Regarding parameter count, the proposed framework (13.5 M) is substantially lower than RT-DETR-R50 (19.8 M), reflecting better parameter efficiency. In inference speed, our method (121 FPS) maintains real-time performance while achieving the optimal accuracy-speed balance.
The experimental results clearly illustrate the capability differences among the three approaches in addressing complex multi-task detection problems. The single-model unified detection method performs poorly due to high task complexity; the multi-task separate head method achieves some improvement through structural optimization but remains limited by the representation capacity of a single model; the proposed two-stage framework achieves optimal performance through type-guided task decomposition and specialized diagnosis by expert models. The overall two-stage framework comparison experiment proves that the proposed TGEM-FDD framework significantly outperforms both single-model unified detection and multi-task separate head solutions in end-to-end fastener detection tasks, validating the advanced nature and practical utility of the two-stage design in complex industrial vision applications.

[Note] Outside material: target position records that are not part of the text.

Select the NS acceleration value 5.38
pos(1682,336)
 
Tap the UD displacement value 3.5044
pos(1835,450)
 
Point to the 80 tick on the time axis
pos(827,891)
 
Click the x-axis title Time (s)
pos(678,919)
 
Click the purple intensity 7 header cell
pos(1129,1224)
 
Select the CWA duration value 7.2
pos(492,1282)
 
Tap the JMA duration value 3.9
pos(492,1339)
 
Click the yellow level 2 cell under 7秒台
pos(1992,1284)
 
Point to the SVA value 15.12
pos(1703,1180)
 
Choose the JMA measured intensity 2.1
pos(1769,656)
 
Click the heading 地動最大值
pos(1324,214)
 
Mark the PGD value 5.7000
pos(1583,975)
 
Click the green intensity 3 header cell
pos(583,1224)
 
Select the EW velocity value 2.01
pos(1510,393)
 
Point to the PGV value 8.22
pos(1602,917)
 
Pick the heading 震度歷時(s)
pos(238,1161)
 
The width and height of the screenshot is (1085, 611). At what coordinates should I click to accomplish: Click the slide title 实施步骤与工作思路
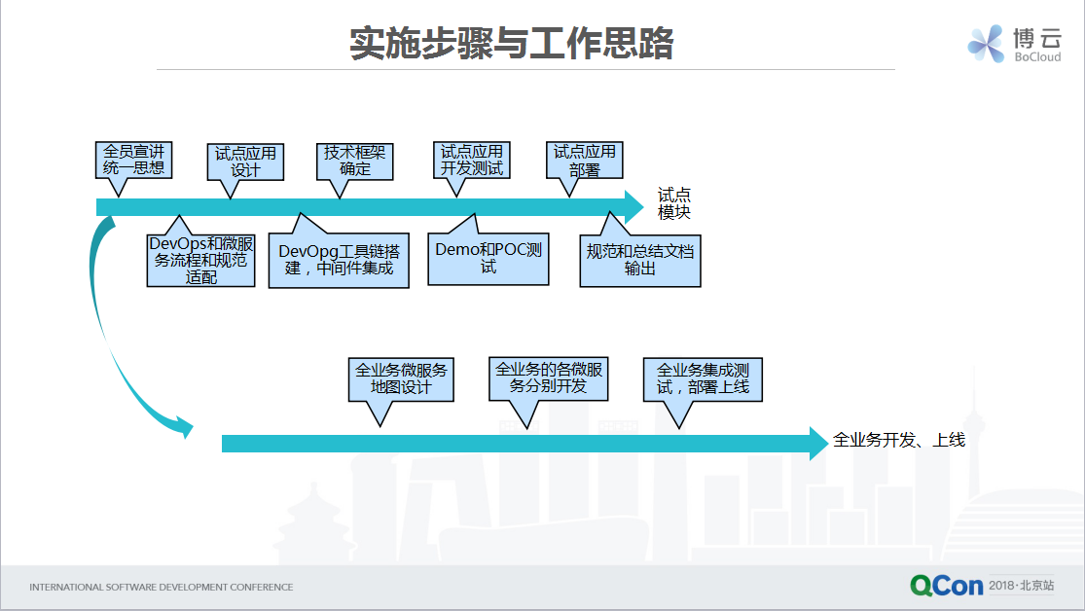512,44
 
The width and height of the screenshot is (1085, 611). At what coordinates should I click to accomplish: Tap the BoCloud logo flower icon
986,44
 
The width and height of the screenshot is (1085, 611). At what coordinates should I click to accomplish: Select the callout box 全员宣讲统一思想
133,161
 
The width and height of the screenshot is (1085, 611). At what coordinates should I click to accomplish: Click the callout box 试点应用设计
245,162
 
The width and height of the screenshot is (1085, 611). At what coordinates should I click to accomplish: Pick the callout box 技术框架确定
355,162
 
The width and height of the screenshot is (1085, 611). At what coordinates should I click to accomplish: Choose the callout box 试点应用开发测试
472,161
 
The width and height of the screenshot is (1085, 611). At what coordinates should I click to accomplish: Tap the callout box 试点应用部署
585,161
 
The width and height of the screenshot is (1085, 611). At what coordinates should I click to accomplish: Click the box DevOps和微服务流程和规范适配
200,260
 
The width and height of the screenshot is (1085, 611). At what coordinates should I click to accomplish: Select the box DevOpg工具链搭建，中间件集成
339,260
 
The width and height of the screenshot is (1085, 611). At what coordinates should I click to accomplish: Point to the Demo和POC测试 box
488,259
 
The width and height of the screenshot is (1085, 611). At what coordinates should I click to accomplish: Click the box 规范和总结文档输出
640,260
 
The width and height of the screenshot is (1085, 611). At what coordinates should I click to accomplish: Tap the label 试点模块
674,203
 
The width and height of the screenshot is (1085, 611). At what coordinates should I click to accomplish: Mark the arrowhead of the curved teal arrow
185,426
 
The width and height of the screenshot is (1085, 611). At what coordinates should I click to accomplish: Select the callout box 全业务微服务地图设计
401,379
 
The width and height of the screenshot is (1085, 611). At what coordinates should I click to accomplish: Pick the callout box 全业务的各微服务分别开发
549,378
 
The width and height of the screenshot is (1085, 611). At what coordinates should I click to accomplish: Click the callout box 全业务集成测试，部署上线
703,379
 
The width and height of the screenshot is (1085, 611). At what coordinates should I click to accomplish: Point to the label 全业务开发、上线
899,440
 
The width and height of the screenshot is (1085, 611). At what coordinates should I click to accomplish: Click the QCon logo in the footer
947,586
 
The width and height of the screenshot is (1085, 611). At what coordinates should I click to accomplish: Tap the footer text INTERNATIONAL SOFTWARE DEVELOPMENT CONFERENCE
162,587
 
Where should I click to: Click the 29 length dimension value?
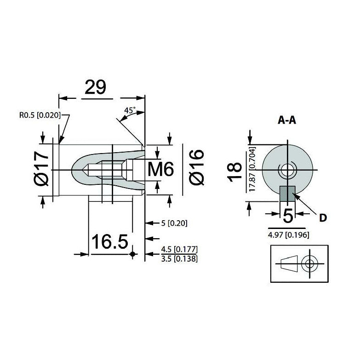(x=95, y=87)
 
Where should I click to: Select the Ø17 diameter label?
(x=43, y=171)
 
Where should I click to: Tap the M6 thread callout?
(x=161, y=171)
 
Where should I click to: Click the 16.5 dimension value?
(x=110, y=242)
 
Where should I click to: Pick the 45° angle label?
(x=130, y=111)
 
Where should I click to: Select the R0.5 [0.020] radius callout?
(x=40, y=115)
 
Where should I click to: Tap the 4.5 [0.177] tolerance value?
(x=179, y=249)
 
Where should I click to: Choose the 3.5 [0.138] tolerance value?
(x=179, y=258)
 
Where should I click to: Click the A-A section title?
(x=287, y=120)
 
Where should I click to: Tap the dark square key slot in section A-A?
(x=287, y=194)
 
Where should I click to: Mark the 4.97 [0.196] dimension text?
(x=288, y=234)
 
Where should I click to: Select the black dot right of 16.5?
(x=133, y=254)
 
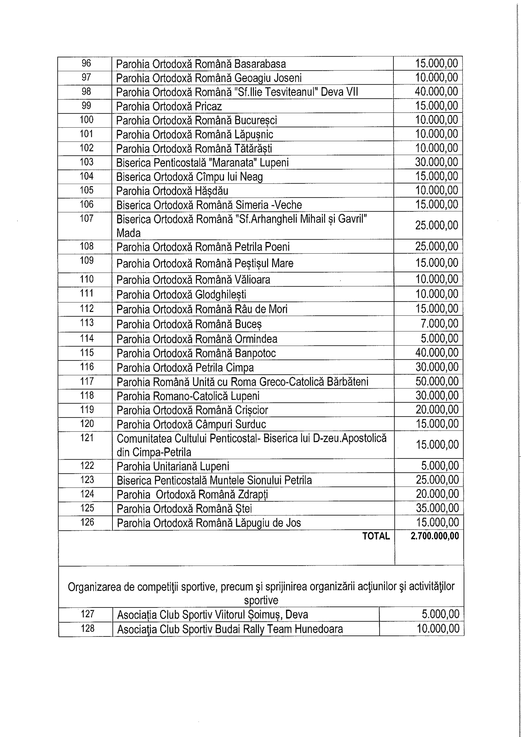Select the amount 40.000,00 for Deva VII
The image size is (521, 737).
pos(436,91)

3.7. Visualization and Analysis of Results
To intuitively demonstrate the performance of the proposed TGEM-FDD framework in practical applications, we selected representative scenarios from the test set for visual analysis.
Figure 8 presents the detection results of our method under various complex working conditions.
Figure 8 presents a visual analysis of detection results under various working conditions. Subfigures (a) and (b) demonstrate the framework’s precise detection capability under normal lighting conditions, successfully identifying fastener types and diagnosing multiple defects. However, subfigure (c) reveals instances of missed and false detections. Preliminary analysis indicates that these errors primarily stem from severe lighting variations (such as overexposure and extreme shadows), which significantly alter the apparent characteristics of the fasteners. This suggests that although the proposed method performs robustly under standard conditions, its generalization capability and robustness against intense, non-uniform lighting require further enhancement. Subsequent work will focus on improving the model’s adaptability to such challenging environmental factors.